Deine Kleidung findest du in deinem Zimmer, und niemand wird dich stören. Alles schläft.« Aidan trat einige Schritte zurück und deutete auf die Tür zum Tunnel.
Alexandria eilte den unterirdischen Gang entlang und stürzte in den Keller. Sie musste einfach fort aus diesem Haus. Was sollte nur aus Joshua werden? Aidan zog sie immer tiefer in seine verrückte Welt hinein. Sie musste fliehen.

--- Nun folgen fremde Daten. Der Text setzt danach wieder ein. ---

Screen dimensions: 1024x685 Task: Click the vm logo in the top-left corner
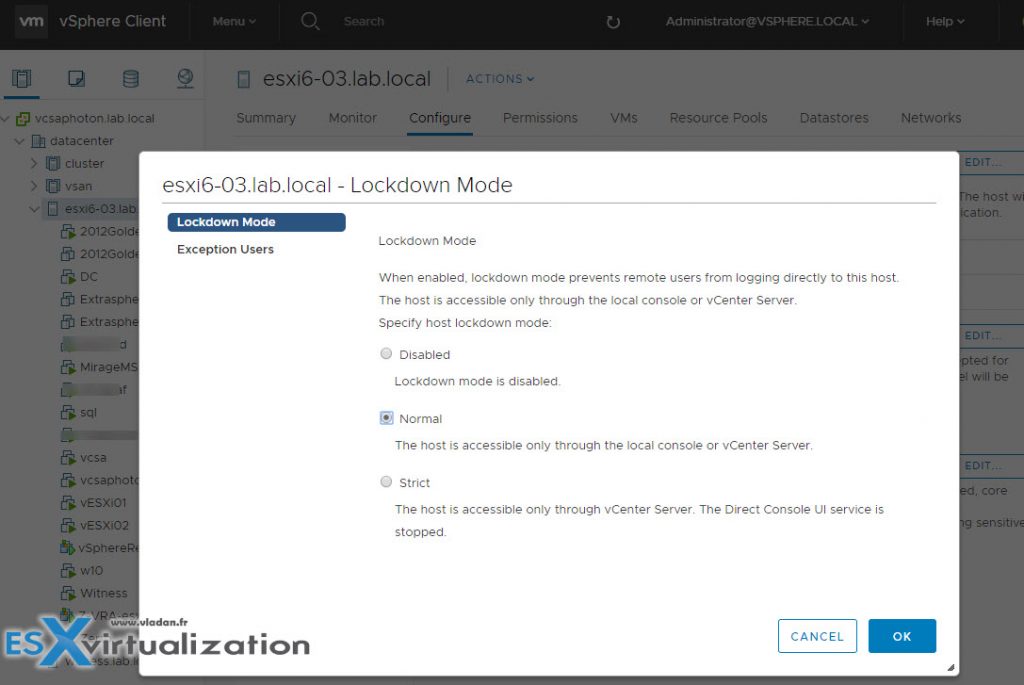30,21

In ihrem aufgewühlten Zustand bemerkte Alexandria die elegante Umgebung kaum, als sie sich auf den Weg in den zweiten Stock machte. Marie hatte ihr Bestes getan, um Alexandrias Zimmer gemütlich zu gestalten und ihre Besitztümer so zu arrangieren, dass sie sich gleich heimisch fühlte. Doch Alexandria streifte nur schnell die schmutzigen Sachen ab, öffnete die Glastüren der Dusche und stieg hinein. Das Badezimmer glänzte makellos, als wäre es nie zuvor benutzt worden.
Alexandria drehte den Wasserhahn auf und stellte die Temperatur so heiß ein, dass sie es gerade noch ertragen konnte.
Dann hob sie das Gesicht den Wasserstrahlen entgegen und versuchte, sich zu entspannen. Sie war keine Vampirin, die Menschen ermordete. Joshua und sie gehörten auch nicht in dieses Haus. Erschöpft schloss Alexandria die Augen. Was sollte sie nur tun?
Langsam löste sie ihren geflochtenen Zopf, um sich die Haare zu waschen. Die feuchten Strähnen fielen ihr bis zu den Hüften, 165
während sie das Shampoo einmassierte. Wie sollte sie nur Joshua und sich aus dieser Situation befreien?
Es fiel ihr schwer, einen klaren Gedanken zu fassen, da sie noch immer quälenden Hunger verspürte. Der würzige Geschmack von Aidans Blut lag ihr noch auf der Zunge, und ihr lief buchstäblich das Wasser im Munde zusammen. Alexandria brach in Tränen aus, die sich mit dem heißen Wasser vermischten, das über ihr Gesicht rann.
Nicht genug, dass sie von diesem schrecklichen Verlangen nach Blut gequält wurde, sie konnte es außerdem kaum ertragen, von Aidan getrennt zu sein. Wie von selbst schien ihre Seele nach einer Verbindung zu ihm zu suchen, und sie empfand nichts als bleierne Trauer, weil sie nicht bei ihm war.
»Ich hasse dich und das, was du mir angetan hast«, flüsterte Alexandria.